*About this task*: Both the line with "Given: Click the WiFi icon in menu bar" and the line with "Screen dimensions: 1215x759" in the records below must appear in the output, along with every line between them, exactly and with nothing added.

*Records supplied*:

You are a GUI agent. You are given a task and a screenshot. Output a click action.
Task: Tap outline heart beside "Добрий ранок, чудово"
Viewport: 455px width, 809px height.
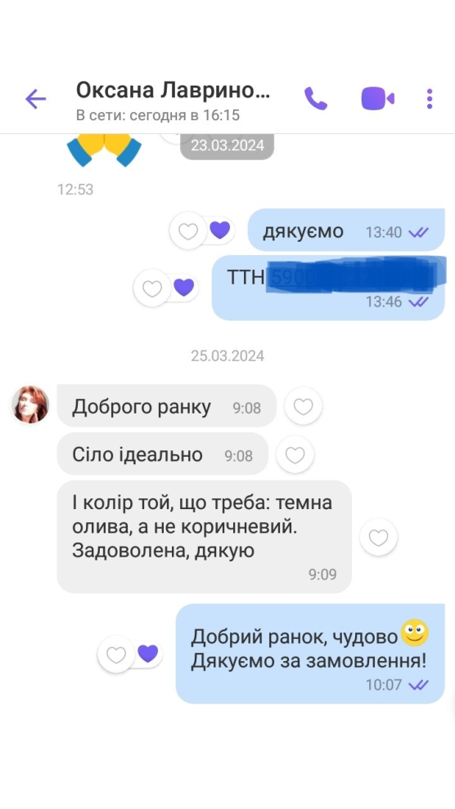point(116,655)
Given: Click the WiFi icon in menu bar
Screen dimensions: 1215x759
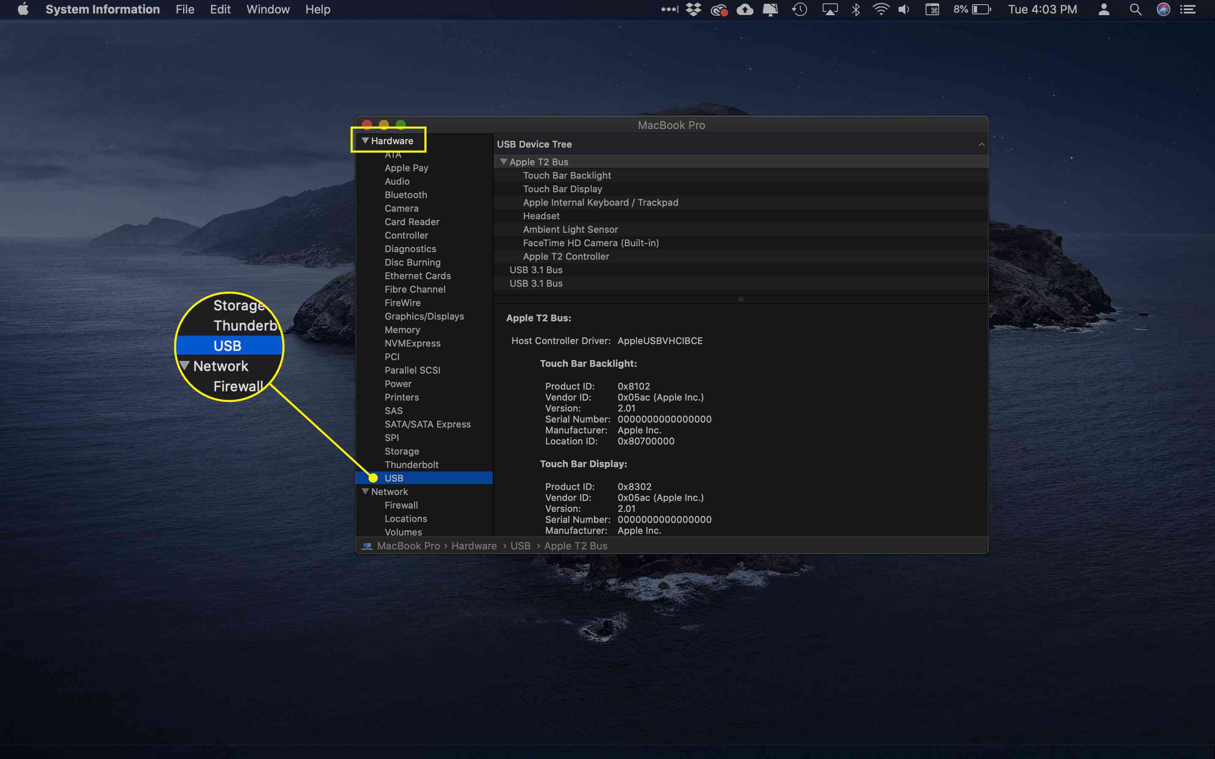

* * *

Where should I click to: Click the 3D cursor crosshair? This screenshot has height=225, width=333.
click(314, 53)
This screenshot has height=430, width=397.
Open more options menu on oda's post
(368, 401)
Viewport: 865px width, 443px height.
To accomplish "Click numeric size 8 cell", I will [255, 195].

==

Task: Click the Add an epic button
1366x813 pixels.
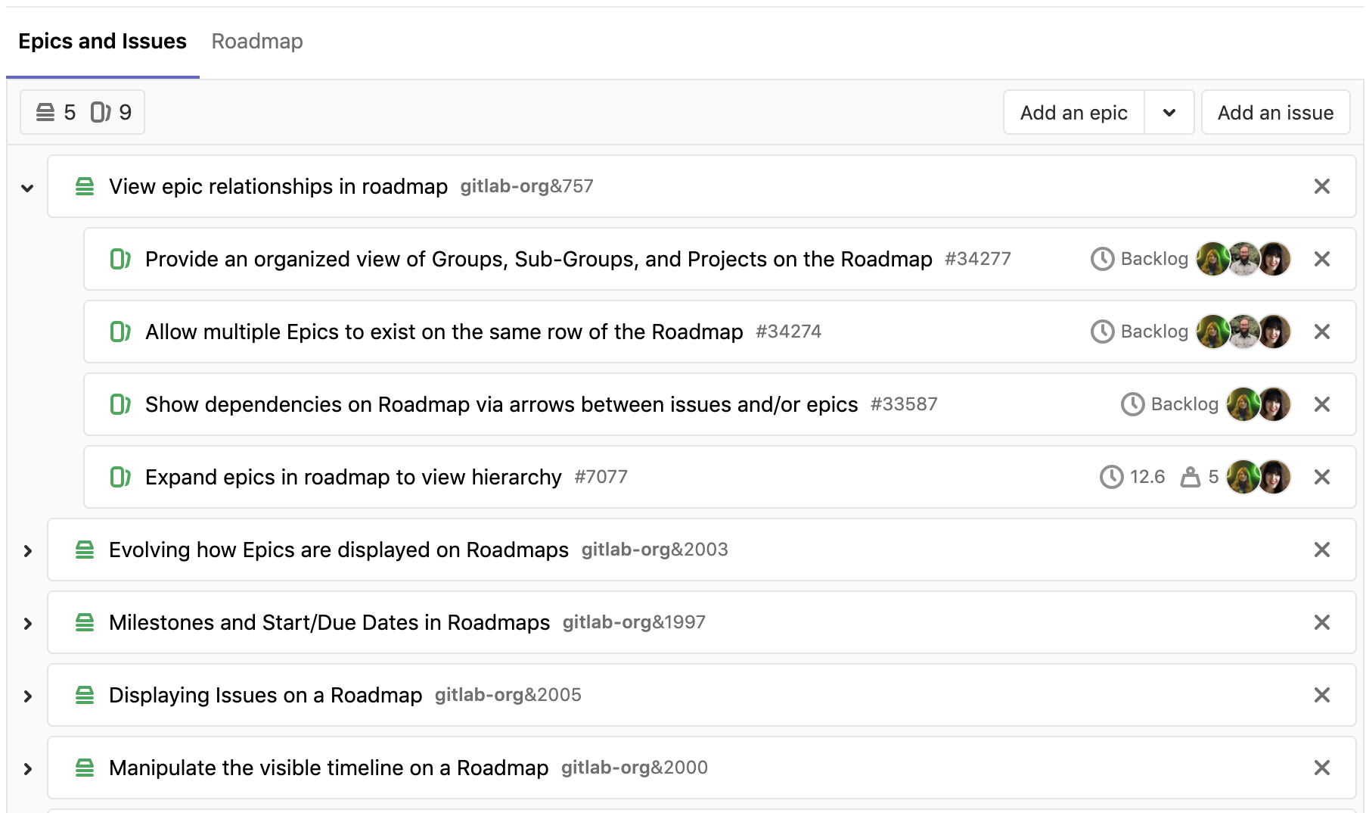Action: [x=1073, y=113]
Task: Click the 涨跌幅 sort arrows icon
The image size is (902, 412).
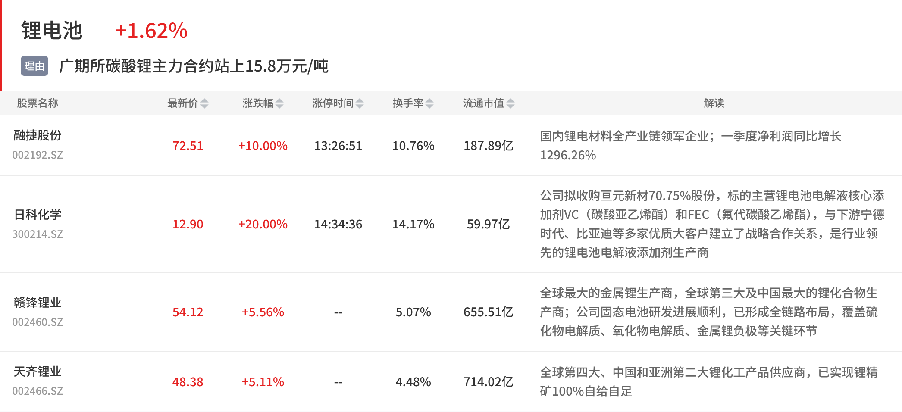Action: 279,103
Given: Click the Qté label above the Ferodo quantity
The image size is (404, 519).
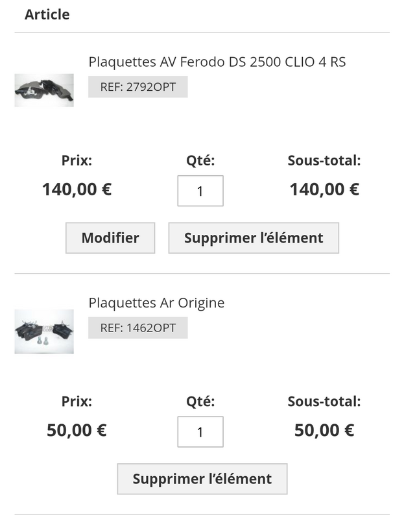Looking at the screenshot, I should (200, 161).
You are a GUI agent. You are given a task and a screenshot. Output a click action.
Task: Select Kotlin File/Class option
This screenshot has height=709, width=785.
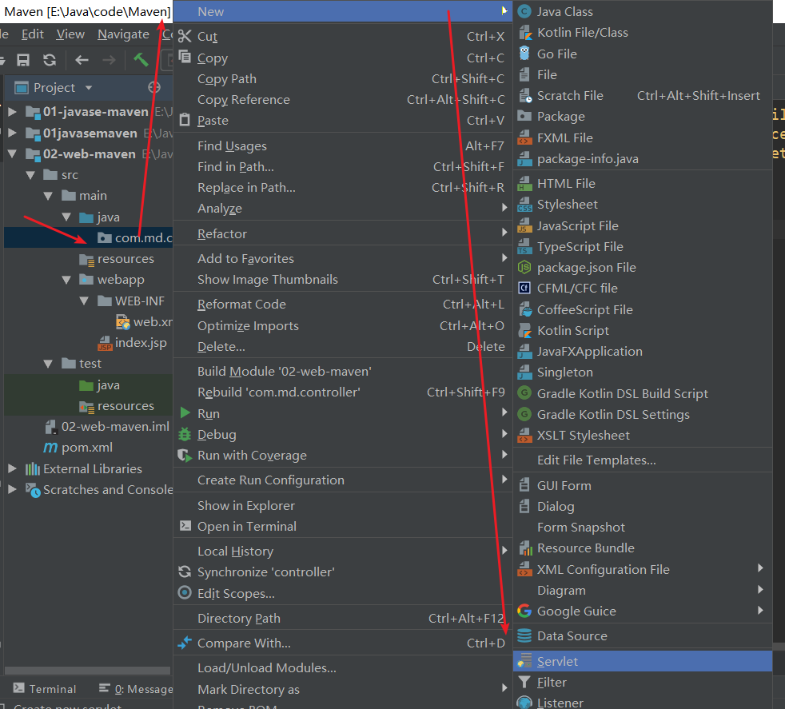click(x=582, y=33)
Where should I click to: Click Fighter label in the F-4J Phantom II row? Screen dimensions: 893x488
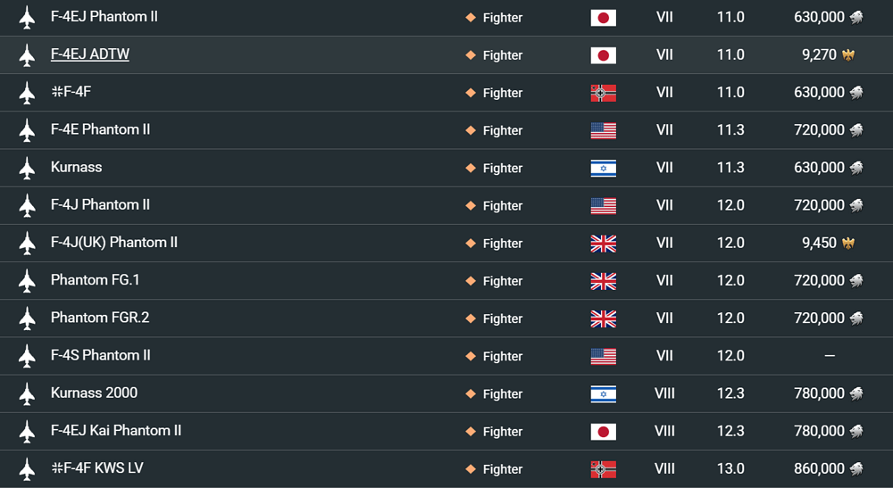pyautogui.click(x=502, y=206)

*Written response*:
Given: Click the WiFi icon in menu bar
Screen dimensions: 1215x759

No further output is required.